The volume of total elbow arthroplasties has increased significantly over the past two decades. With the successful pain-relieving aspect of this procedure in arthritic conditions in particular, there has also been an increase in the indications, and a consequent reported rise in complications and revision surgery. The number of patients with elbow disorders tends to be an order of magnitude less than the number of those with hip and knee disorders, and the U.S. has no national database to monitor factors associated with the success and failure of these elbow surgical procedures.
In their paper, Gay et al. report on the findings of a Statewide Planning and Research Cooperative System (SPARCS) database in New York, operational since 1982. The specific procedural diagnoses were identified with ICD-9-CM (International Classification of Diseases, Ninth Revision, Clinical Modification) codes, as CPT (Current Procedural Terminology) codes were not used for inpatients.
Their findings indicate that during a ten-year period (1997 to 2006), 1155 total elbow arthroplasties were performed. A dramatic change in indications appears to have occurred, with inflammatory conditions accounting for a substantial decrease (from 48% in 1997 to 19% in 2006), and an increase of indications for use in trauma situations (from 43% in 1997 to 69% in 2006). Previously understood higher revision rates were corroborated with an observed revision rate of 6.4%, and 5.6% of patients were readmitted to the hospital within three months after surgery because of an implant-related problem. Revision rates were highest in the osteoarthritic group (14.7%) and lowest in the traumatic group (4.8%). The most startling, and maybe worrying, observation from this study was that 90% of total elbow arthroplasties were performed by surgeons without prior recorded experience with total elbow arthroplasty. This may be explained by incomplete records about surgeon experience, and it does not take into account out-of-state experience and fellowship training.
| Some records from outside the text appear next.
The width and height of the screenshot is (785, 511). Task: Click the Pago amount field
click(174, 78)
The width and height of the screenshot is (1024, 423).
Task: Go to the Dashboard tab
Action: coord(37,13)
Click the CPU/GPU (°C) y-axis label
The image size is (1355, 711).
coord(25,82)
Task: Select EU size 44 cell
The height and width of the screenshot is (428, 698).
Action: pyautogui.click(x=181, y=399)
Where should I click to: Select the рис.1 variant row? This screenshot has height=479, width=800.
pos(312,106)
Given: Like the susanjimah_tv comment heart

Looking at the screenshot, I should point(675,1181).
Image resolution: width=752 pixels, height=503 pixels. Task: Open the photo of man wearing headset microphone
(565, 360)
This study is far from perfect, due to no fault of the authors. The database that was used to investigate the epidemiology of total elbow arthroplasties, and associated factors, was not specifically designed to answer the questions posed. It was a planning and administrative database, which captures far less clinically useful data than required. The actual numbers generated by this study are interesting, but almost certainly inaccurate, because of the nonspecific nature of the database. Hence, when quoting and interpreting the data from this study, great caution should be exercised. The findings, however, correlate with those reported in 2010 by Day et al.1, who used the Nationwide Inpatient Sample with U.S. Census data. Those authors concluded that the volume of upper extremity arthroplasties was increasing at a higher rate than that of lower limb arthroplasties, and there was an increasing burden of revision arthroplasty in the upper extremity.
The most valuable aspect of the study by Gay et al. is that it highlights a major problem that really ought to have been solved by 2011. The Swedish Hip Registry has been in existence since 19792, and has been followed by registries in other Scandinavian countries and in Canada, Hungary, England, New Zealand, and Australia. Several valuable findings have resulted from these databases, altering current practice on an evidence-based understanding. It is time for the U.S. to have a well-designed joint arthroplasty registry, with actual volumes of arthroplasty in all joints, as they are presently underestimated at one million per year. The current study uses a database that is limited for CPT codes, surgeon experience, and associated factors, but still manages to uncover valuable information regarding total elbow arthroplasty epidemiology. This should encourage the development of a national U.S. joint arthroplasty registry.